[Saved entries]
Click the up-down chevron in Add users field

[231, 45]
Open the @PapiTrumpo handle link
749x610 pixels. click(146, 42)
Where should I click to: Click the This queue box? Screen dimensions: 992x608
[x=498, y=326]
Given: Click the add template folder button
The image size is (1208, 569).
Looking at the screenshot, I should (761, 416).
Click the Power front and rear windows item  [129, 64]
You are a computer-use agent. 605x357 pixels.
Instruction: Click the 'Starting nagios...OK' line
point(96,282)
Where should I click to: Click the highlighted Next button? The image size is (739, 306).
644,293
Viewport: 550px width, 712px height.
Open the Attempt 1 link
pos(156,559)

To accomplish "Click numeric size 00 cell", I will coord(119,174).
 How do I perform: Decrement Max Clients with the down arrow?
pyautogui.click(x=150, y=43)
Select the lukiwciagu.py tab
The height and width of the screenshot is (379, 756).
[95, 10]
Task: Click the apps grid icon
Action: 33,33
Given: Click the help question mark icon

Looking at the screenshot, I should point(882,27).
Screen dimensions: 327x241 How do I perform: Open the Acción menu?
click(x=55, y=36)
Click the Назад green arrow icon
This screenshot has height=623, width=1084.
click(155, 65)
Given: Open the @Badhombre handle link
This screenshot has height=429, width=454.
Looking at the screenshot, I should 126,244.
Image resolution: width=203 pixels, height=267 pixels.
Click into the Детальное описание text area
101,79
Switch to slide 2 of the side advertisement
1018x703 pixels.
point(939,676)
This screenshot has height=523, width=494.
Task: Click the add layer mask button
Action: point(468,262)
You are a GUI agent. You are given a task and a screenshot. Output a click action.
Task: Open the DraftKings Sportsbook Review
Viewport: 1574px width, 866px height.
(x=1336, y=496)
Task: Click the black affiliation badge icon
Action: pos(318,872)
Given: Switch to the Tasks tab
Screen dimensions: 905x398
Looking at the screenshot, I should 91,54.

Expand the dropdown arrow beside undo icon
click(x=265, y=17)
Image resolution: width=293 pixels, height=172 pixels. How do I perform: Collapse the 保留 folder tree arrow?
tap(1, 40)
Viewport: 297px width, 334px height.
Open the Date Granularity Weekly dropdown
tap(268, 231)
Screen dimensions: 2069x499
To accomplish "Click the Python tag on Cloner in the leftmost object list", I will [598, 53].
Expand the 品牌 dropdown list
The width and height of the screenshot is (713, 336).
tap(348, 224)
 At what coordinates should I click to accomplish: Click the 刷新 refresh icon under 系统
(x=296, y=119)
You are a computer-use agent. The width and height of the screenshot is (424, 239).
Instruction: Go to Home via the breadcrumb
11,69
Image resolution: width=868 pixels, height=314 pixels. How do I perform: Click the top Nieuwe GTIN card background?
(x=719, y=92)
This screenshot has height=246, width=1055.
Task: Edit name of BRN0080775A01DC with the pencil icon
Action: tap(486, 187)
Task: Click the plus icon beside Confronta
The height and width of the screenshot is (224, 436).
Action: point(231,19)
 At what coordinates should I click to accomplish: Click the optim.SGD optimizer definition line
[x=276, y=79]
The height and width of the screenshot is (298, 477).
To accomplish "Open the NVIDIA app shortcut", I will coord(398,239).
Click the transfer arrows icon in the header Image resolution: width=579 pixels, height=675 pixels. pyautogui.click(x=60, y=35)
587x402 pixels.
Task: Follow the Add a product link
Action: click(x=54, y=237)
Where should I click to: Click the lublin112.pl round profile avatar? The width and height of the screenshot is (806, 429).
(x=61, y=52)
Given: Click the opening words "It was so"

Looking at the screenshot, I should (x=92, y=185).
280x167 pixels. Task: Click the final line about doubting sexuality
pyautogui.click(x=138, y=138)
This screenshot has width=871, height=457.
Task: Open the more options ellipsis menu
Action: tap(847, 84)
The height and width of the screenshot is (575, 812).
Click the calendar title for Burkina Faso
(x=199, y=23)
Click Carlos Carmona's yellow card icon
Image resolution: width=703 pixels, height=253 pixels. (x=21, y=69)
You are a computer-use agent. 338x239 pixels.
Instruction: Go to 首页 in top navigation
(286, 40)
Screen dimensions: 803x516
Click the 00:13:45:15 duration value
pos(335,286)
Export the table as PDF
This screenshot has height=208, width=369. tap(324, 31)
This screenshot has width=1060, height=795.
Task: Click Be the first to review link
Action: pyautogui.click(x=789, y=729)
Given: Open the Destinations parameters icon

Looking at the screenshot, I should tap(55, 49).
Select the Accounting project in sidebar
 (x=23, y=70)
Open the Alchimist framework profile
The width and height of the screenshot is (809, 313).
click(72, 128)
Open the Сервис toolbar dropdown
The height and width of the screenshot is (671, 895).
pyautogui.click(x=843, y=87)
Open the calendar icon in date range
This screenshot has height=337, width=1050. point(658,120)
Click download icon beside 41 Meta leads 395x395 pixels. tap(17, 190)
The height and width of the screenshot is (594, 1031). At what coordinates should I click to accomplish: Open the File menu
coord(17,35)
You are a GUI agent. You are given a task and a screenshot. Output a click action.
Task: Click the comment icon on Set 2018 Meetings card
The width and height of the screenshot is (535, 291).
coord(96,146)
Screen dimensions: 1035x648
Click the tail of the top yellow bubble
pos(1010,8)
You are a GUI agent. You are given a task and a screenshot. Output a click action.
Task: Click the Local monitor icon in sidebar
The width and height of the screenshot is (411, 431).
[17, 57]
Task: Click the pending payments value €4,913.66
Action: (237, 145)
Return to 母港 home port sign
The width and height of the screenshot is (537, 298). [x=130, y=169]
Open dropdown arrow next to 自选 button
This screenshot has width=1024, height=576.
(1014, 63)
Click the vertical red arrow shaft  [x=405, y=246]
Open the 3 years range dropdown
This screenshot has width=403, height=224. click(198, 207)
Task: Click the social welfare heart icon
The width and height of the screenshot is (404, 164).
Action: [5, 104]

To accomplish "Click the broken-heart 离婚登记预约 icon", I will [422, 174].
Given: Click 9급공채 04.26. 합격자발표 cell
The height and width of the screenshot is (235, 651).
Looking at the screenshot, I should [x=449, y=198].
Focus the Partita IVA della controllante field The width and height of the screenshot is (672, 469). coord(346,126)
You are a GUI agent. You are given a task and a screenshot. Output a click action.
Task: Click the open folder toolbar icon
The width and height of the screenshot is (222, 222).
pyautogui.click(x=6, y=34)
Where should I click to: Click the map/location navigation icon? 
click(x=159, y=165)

Activity:
List all lines from the entries that include the word "Switch".

Task result:
Switch to slide 2 of the side advertisement
Given: Switch to the Tasks tab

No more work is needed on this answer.